I believe that this is a reasonable ask, and have written the following proposal (to replace the original one) with this in mind.
For reference, this is a snapshot of the current TSYM treasury. We have over 25,000 USDC, representing more than 60% of the total in dollar terms.
Originally, I suggested that the investment team would not need to pass individual proposals for each new treasury allocation it made, as long as actions aligned with the following meta-strategy:
Lower stablecoin reserves from 63% to 20% of the treasury while reallocating to staked ether utility tokens (stETH, rETH, etc.)

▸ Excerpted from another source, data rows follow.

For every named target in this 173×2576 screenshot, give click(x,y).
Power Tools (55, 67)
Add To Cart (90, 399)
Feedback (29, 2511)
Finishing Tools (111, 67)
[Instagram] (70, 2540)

Increase the yield earned on staked ether tokens through a leveraged “hyperstaking” strategy that captures the delta between the Ethereum staking yield (4%) and the borrow rates (1%) on staked ether tokens. You can read about the mechanics in my previous proposal here.
Earn a passive yield on remaining stablecoin reserves by either providing liquidity to pools of stablecoin pairs on AMMs like Uniswap or by providing collateral to lending protocols like Compound
The result would look something like this:
While operating freely within these general confines would have given the investment team the chance to move in and out of various positions at a quicker pace, I can understand how this type of freedom is something that needs to be earned over time. That said, I am now proposing the following specific actions for the investment team to execute on the community’s behalf.
In the spirit of being more precise, I am proposing that we divide the broader strategy into several individual proposals. The first one being the following, to be executed on mainnet and via CoW Swap where applicable.
Swap 8,000 USDC (30% of current balance) to equal weightings of stETH and rETH over 4 weekly installments starting on December 4th. This would mean that each week, 2,000 USDC would be swapped for a staked ETH utility token. We will rotate between Lido (stETH) and Rocket Pool (rETH) each week, starting with rETH.
Swap the current ETH balance for stETH on December 4th and deposit half of this balance into a hyperstaking contract on Definitive.fi that will be built on top of a Compound V3 vault. Then, deposit the other half of the balance into a similar strategy on EthSaver. By doing so, we can diversify our smart contract exposure and lower our total risk as a result.
Swap 8,000 USDC (30% of current balance) to DAI (a decentralized USD-denominated stablecoin managed by the Maker protocol) on December 4th. Then, immediately deposit the DAI into MakerDAO’s DAI Savings Rate (DSR) contract pot, currently yielding almost 5% APY.
If all actions are taken, the treasury would then look like this:
Taking another view, the treasury composition would look also like this:
After items 1,2, and 3 are executed, we could then revisit additional allocations to fulfill the remainder of the meta-strategy. This could involve additional swaps to lower the total stablecoin reserves to 20%.
Executing Items 1-3 mentioned above would result in a total of 7 unique transactions. At $10-12 in gas per transaction, the entire strategy would cost less than $100 to implement on mainnet. For this reason, I do not think it is currently worth setting up a new multisig wallet on a L2 such (ex; Base) in order to benefit from cheaper transaction costs. Additionally, we may see higher slippage amounts on our DCA swaps if we take the L2 path.
If we decide to manage our treasury more actively in the future, then it may be worth creating a separate L2-based multisig.